>>>>

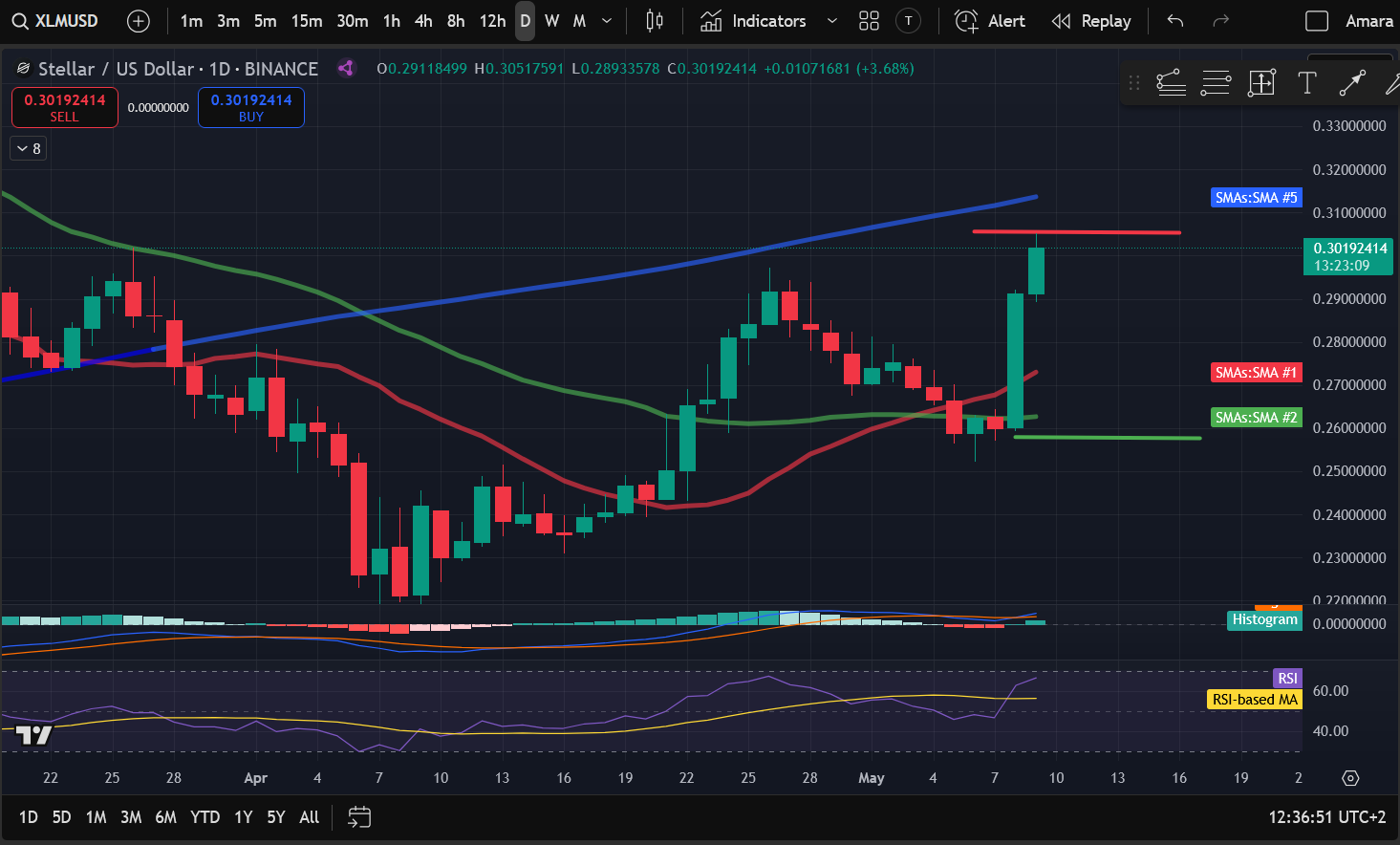Click the blue BUY price button
The image size is (1400, 845).
click(x=251, y=107)
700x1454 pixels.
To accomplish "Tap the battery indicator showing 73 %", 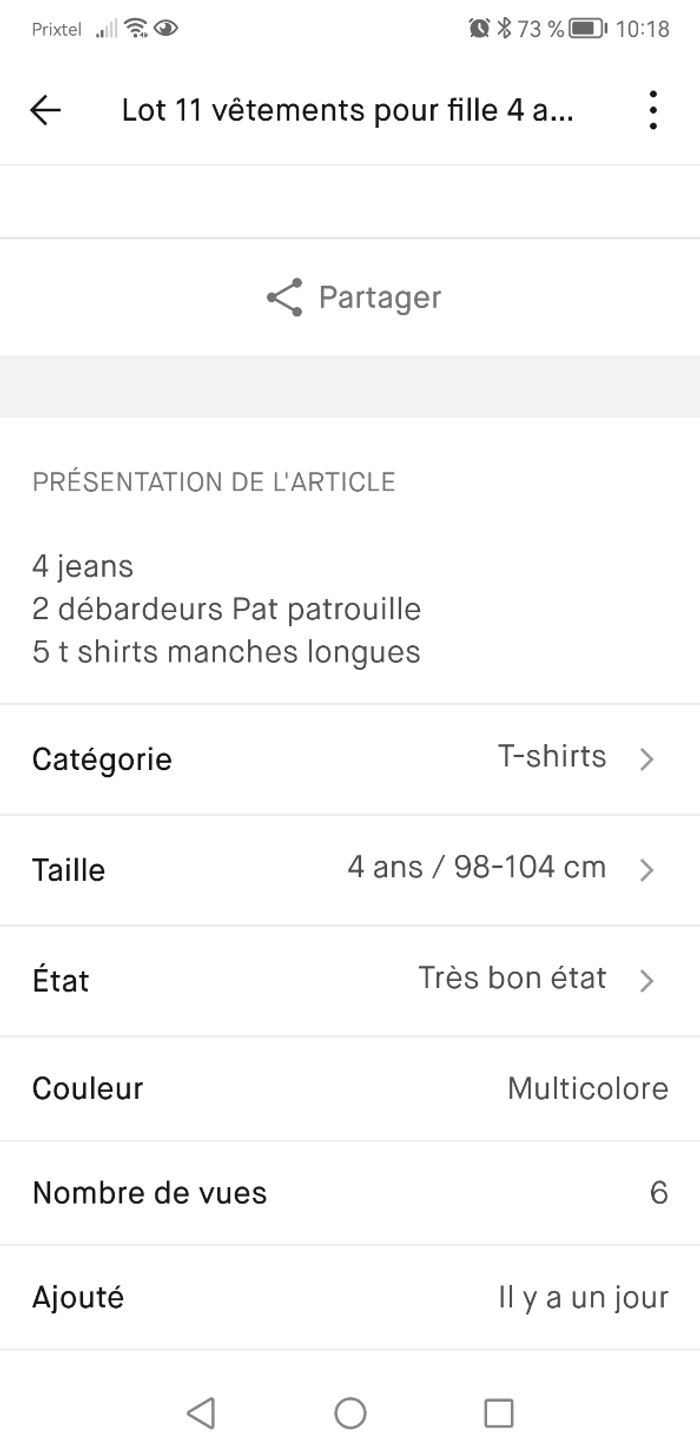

<<<<

▶ _WHAT YOU ARE ASKED TO DO_: Each line from the one containing "700x1454 pixels." through the last line of the entries above is to be extracted exactly. Pictures are not part of the copy.

▶ _ANSWER TO THIS EXERCISE_:
700x1454 pixels.
To accomplish "Tap the battery indicator showing 73 %", 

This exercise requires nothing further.